If all subunits of TbAMPK form a stable complex, then a polycistronix expression system is expected to provide recombinant heterotrimer. The successful expression and purification of a TbAMPK complex using these constructions will confirm the results obtained with the BACTH experiments (Part 2C), showing that both TbAMPKα1/α2 subunit form a complex with the regulatory subunits. Indeed, since the His6 tag necessary for the first purification step, nickel affinity chromatography, is on the TbAMPKα1/α2 subunit only if the catalytic subunit form a complex with the other subunit it will allow the purification of milligram amounts of TbAMPK as it is the case for mammalian AMPK [1]. This is very interesting when a large quantity of purified complex is required for further characterization.
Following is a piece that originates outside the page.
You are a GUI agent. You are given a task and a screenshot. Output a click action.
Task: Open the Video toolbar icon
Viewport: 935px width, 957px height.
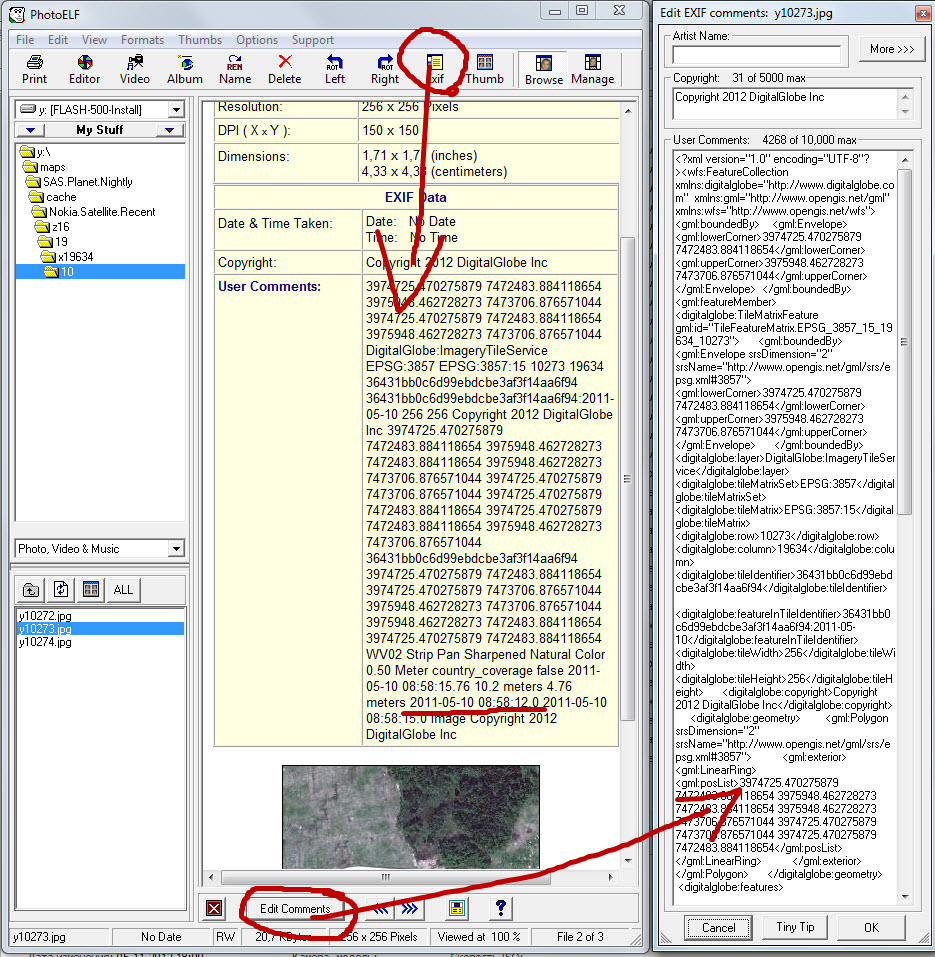(134, 69)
Given that the three subunits are under the control of a single promoter, the expression level of the three subunits will be identical, which is important for efficient complex formation. If expression of all subunits in E. coli yields soluble proteins as is the case
for mammalian AMPK, this method will allow the production of both complexes TbAMPKγβα1/α2 suitable for further biochemical characterizations.
While subunits TbAMPKβ (Tb927.8.2450) and TbAMPKγ (Tb927.10.3700) are conserved, TbAMPKα still remains to be fully determined. Two candidates, TbAMPKα1 (Tb927.10.5310) and TbAMKα2 (Tb927.3.4560), of the catalytic subunit in TbAMPK and are investigated here. We therefore cloned the corresponding expression systems and we expressed and purified both heterotrimers.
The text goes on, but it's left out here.